OK DO I NEED TO SAY I NEED SUPPORT ?????? sigh. sorry. I'm trying to cope NO I AM coping as best I can. MIAMI needed the win by the Miami Hurricanes last night... yet some here would deny me any bright cloud in the SKY. We got our win, but thanks to a few members here, I'm having trouble enjoying it, because my enjoyment of the game was trouncing their feelings of losing or something? I haven't been on here whining. I will. Is that what I'm supposed to do, to receive their support? OK
Some of the plants I lost had been from my dad's nursery. Did I whine about losing them to the hurricane? They are gone. So is he.
I lost everything to Hurricane Andrew already... victimization by mother nature.. watching it happen to others retraumatizes me. I don't even recall what I went through with Wilma... but I have 3 new wrinkles in my brow from it. Have I whined about that? (they are very distinctive too... as they angle in from the upper "corners' of my face down towards my nose. What kind of fear causes that?
I can't even think about the storm. I tried to enjoy a simple football game... and got blasted for that. It's tough to live when your efforts are put down because others are eager to lash out and throw eggs at you.

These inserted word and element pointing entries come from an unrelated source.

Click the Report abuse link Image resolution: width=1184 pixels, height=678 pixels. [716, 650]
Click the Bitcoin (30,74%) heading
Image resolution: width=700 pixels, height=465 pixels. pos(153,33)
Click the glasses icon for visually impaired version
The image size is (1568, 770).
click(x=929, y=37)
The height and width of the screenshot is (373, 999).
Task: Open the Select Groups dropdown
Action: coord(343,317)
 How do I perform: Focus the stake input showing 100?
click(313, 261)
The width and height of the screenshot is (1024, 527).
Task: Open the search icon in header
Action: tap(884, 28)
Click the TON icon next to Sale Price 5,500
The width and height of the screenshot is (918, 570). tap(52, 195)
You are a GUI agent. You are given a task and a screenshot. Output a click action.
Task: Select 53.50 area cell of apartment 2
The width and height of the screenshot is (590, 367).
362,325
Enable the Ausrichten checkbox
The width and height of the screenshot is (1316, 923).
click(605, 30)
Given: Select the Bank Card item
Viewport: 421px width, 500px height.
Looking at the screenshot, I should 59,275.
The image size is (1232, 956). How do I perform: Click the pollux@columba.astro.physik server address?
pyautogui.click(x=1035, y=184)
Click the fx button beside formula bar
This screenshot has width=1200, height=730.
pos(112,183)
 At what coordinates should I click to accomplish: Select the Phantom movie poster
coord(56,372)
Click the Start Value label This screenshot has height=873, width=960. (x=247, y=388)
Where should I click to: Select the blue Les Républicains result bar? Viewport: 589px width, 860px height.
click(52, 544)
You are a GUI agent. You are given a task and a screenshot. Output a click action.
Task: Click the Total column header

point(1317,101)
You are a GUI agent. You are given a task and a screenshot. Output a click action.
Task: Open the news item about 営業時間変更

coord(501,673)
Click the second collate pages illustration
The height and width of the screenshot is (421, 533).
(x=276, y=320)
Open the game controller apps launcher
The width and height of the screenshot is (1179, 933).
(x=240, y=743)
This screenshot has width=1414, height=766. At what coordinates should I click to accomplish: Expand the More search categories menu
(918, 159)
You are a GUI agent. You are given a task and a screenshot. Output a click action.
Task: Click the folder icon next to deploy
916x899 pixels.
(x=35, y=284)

Yeah, now I'm whining. I've tried to go to the support chat room for support... and ppl left before I really said anything. I've followed them to another room, where they went to AND? they left again. I haven't hardly shared anything of my feelings on this.. except this thread... and thats more of "facts" of stuff going on. I 've gone back to the chat room and end up giving support to others.. who have no idea of my own struggles right now. That isnt their "fault" but it doesn't help me.
I appreciate those of you who have given me support.. and care and prayers. You know who you are and you are gems to me. Thanks. I'm sorry if this seems as though I am acting out. ... my God, I could have died .... again.... or worse... I could have been hurt more.